------ Text zur Analyse

Samstag, 2. Februar 2013

Rezension: Changeling (Steve Feasey)

Rowohlt
Taschenbuch, 272 Seiten
ISBN: 978-3-499-21516-2
12,95 €


Ein kurzer Einblick

Treys Welt steht auf dem Kopf. Plötzlich lebt er in einem Luxusapartment in London, sein reicher Onkel stellt sich als Vampir heraus und Trey selbst ist der letzte reinrassige Werwolf. Und mit diesem Wissen beginnt sein großes Abenteuer...

Bewertung

"Changeling" ist der Debütroman von Steve Feasey und erzählt die Geschichte des 14-jährigen Trey Laporte. Trey lebt in einem Waisenhaus, nachdem seine Eltern bei einem Autounfall ums Leben gekommen sind. Zumindest hat man ihm das erzählt. Nachdem er sich das erste Mal unbeabsichtigt in einen Werwolf verwandelt hat, beginnt auch schon eine Irrfahrt, der er sich nicht entziehen kann. Sein vermeintlicher Onkel Lucien holt ihn zu sich und eröffnet ihm, dass der selber ein Vampir und seine Tochter Alexa ein Halbling ist, und er lernt den nach außen hin grobschlächtigen und doch überaus freundlichen Iren Tom kennen. Mit Hilfe seiner neuen Freunde lernt er, die Welt mit anderen Augen zu sehen und muss sich seiner Gefühle über seine Herkunft und auch Alexa gegenüber bewusst machen. Denn als Caliban, Luciens Bruder, Alexa entführt, um an Trey heranzukommen, gilt es, nicht zu zögern, denn sonst könnte nicht nur seine neue Freundin verloren sein, sondern bald auch die ganze Welt in Trümmern liegen...

------------
------ Datenauszüge

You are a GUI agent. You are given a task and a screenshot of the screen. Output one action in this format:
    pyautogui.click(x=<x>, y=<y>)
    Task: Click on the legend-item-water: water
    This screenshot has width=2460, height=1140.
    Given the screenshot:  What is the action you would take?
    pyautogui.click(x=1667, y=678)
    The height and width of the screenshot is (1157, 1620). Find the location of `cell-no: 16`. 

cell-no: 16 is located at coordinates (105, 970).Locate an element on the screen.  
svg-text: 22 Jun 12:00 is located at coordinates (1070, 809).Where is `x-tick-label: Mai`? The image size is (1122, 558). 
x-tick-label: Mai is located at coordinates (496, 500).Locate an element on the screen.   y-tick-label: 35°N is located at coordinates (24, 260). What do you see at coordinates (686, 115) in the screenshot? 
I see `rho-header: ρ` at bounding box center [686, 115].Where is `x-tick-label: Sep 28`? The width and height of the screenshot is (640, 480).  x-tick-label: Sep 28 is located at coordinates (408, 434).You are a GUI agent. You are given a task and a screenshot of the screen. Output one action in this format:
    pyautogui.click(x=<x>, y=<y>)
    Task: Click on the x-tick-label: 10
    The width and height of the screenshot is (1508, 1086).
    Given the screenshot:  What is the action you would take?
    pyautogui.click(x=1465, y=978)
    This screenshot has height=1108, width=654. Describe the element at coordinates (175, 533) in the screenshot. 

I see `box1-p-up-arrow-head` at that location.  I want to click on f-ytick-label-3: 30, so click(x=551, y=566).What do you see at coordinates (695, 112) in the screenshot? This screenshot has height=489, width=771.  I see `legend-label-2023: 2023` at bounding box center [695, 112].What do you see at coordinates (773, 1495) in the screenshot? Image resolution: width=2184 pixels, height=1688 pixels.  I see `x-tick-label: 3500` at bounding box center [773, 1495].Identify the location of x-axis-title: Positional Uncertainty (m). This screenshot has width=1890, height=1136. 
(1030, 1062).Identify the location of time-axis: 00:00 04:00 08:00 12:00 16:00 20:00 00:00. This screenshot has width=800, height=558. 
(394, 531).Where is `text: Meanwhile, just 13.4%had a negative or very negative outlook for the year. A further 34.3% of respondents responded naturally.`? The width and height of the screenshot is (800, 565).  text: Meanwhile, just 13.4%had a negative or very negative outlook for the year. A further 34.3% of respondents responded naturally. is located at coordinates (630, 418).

------------

Schreibe die Rezension zu „Changeling“ im Anschluss an ihren letzten Satz weiter.

Was als erstes auffällt, wenn man dieses Buch in der Hand hat, ist das, wie ich finde, sehr schöne Cover. Der vor dem Vollmond knieende Werwolf zieht bereits die Blicke des Lesers auf sich und auch die Krallenabdrücke bei jedem neuen Kapitel passen sehr gut zum Thema des Romans. Der Autor bedient sich einer einfachen Sprache, wodurch man das Buch in relativ kurzer Zeit lesen kann. Dank des allwissenden Erzählerstils bekommt man auch sehr gute Einblicke in alle Charaktere, wodurch eine besondere Atmosphäre geschaffen wird.

Steve Feasey hat in seinem Roman alte, aber auch neue Elemente des Werwolf-Vampir-Mythos verwendet. Die Tatsache, dass ein Kind wegen einer Prophezeiung umgebracht werden soll, überlebt, doch schließlich ohne Eltern aufwachsen muss, kommt einem ebenso bekannt vor, wie der absolute Bösewicht, der alle Macht an sich reißen will. Doch das Freundschaftselement, dass ein Werwolf sich dermaßen eng an einen normalerweise Blutsfeind seiner Rasse bindet, lässt die Geschichte zu etwas Besonderem werden. Auch zeigt es in eindrucksvollen Bildern, dass Blut nicht immer stärker ist als Wasser. Denn hier zählt der freie Wille, was dieses Buch in seiner Gesamtheit für mich sehr lesenswert macht.

Fazit
 
Dieses Erstlingswerk von Feasey hält sehr viele kluge Ansätze bereit, die man gerade auch in der heutigen Zeit von diesem Vampir-Werwolf-Gespann auf das Leben der Menschen übertragen kann.